Senado vota MP que facilita compra de vacinas pelos Estados nesta terça-feira

Na prática, a proposta dispensa a necessidade de licitação e estabelece regras mais flexíveis para a aquisição de insumos e serviços necessários

O plenário do Senado Federal tem na pauta de terça-feira, 02, duas matérias cuja aprovação é aguardada com grande expectativa: a chamada MP da Vacina e a PEC Emergencial. A Medida Provisória, que já passou pela Câmara dos Deputados, facilita a compra de vacinas contra a Covid-19. Na prática, ela dispensa a necessidade de licitação e estabelece regras mais flexíveis para a aquisição de insumos e serviços necessários. O texto determina ainda que a aplicação de vacinas deve seguir o Plano Nacional de Imunização (PNI) do Ministério da Saúde. Mas, por outro lado, autoriza estados e municípios a comprar e aplicar imunizantes, caso a União não adquira doses suficientes para os grupos prioritários previstos.

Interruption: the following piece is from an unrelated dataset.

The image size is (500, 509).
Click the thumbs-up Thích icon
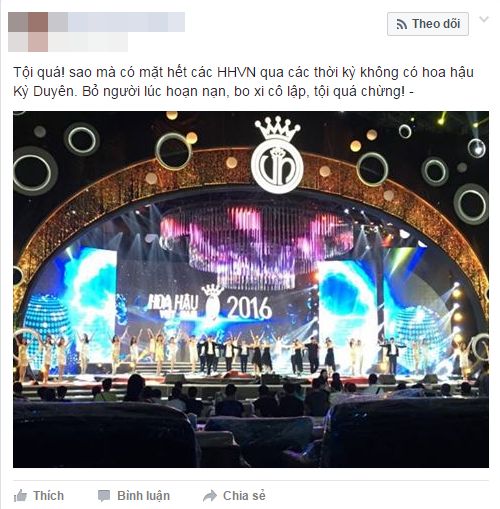pyautogui.click(x=20, y=496)
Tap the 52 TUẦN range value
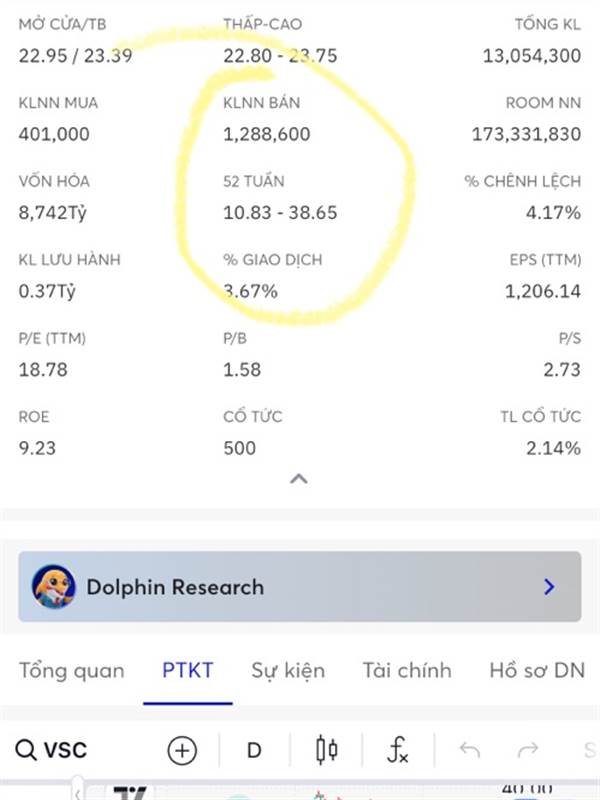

A medida, incluída pelos deputados na MP, acompanha o entendimento do Supremo Tribunal Federal (STF), que permitiu aos entes da Federação a compra e distribuição de vacinas, caso o governo federal não cumpra o PNI. A expectativa é que o texto seja analisado e aprovado já na terça – diferentemente da PEC Emergencial. A proposta, apresentada pelo governo ao Congresso ainda em 2019, foi alterada para abrir espaço no orçamento para o pagamento de uma nova rodada do auxílio emergencial. Inicialmente, a ideia do relator, o senador Márcio Bittar, era propor o fim dos gastos mínimos obrigatórios com saúde e educação para facilitar o custeio do benefício. Mas diante da resistência dos colegas, esse trecho foi retirado do texto – que pode ser votado na quarta-feira, 03. No entanto, há um grupo grande de parlamentares que só concordam em votar a PEC caso outras partes da proposta, também consideradas polêmicas, sejam retiradas. É o caso do trecho que prevê o acionamento automático de gatilhos, como congelamento de salários de servidores públicos e concessão de novos subsídios, quando a despesa obrigatória superar 95% do total ou quando for decretado um novo estado de calamidade pública.